I reached out to David Berg, Frazier’s lawyer in the case, to understand how the lawsuit affected his client. In a written statement, he noted that Frazier, who was 78 in 2018 when the initial story was published, had a rapid heart rate three days after the article appeared, which sent him to the hospital. He also noted that two different judges had sided with Frazier.
“Those findings were reversed in the court of appeals, but the media winning a defamation action is hardly news,” Berg wrote. “What is news is what Bud accomplished in the operating room, as opposed to the courtroom, just last month, with a device that may well save millions of lives of patients with failing hearts.”
He also said in response to my question: “Mr. Ornstein inquired about the effect of the litigation on Dr. Frazier. The article haunts him. One can only hope that the rest of Bud’s life will contain even more awards and honors by his peers, and they are already legion; that’s what a doctor who has done so much deserves. Not malicious articles.” (You can read his full statement.)
Including the Frazier case, ProPublica and its journalists have been sued at least six times for libel and defamation since our start 16 years ago. We have not lost or paid money to defendants in any of them. In 2010, a federal judge in Louisiana issued a ruling that effectively ended a libel suit filed by a doctor mentioned in “The Deadly Choices at Memorial.” In 2016, a federal district judge in Phoenix threw out a case accusing us and the Center for Investigative Reporting of defaming a government contractor. In 2018, a Brooklyn judge dismissed a libel suit against two reporters related to a 2015 investigation into a group of for-profit nursing homes.
In 2023, a New York appeals court sided with a freelance journalist in a defamation suit about an article we ran chronicling the downfall of a Fortune 500 CEO. And this May, a Texas appeals court sided with ProPublica and The Texas Tribune in a disparagement lawsuit filed by a health care services company that was the subject of a 2020 article. Those two cases are still ongoing, and we’ll continue to defend our journalism.

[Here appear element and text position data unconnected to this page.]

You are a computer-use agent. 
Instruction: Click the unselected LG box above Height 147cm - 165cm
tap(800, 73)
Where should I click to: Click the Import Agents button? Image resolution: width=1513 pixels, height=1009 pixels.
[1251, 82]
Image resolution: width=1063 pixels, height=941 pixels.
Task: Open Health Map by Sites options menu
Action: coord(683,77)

Defending these cases required time and money, and ProPublica’s experience isn’t unique. In a 2021 op-ed in Columbia Journalism Review, D. Victoria Baranetsky and Alexandra Gutierrez described the fallout of a lawsuit against Reveal, run by the Center for Investigative Reporting: “Reveal will never be able to recover the time that could have been spent on reporting, or forget the stress that a multi-million-dollar lawsuit inflicts on its employees,” they wrote.
As I prepare for my investigative class this fall, I will once again highlight the value of reviewing lawsuits when researching an article. But I’ll spend a few extra minutes on my experience and the caveats.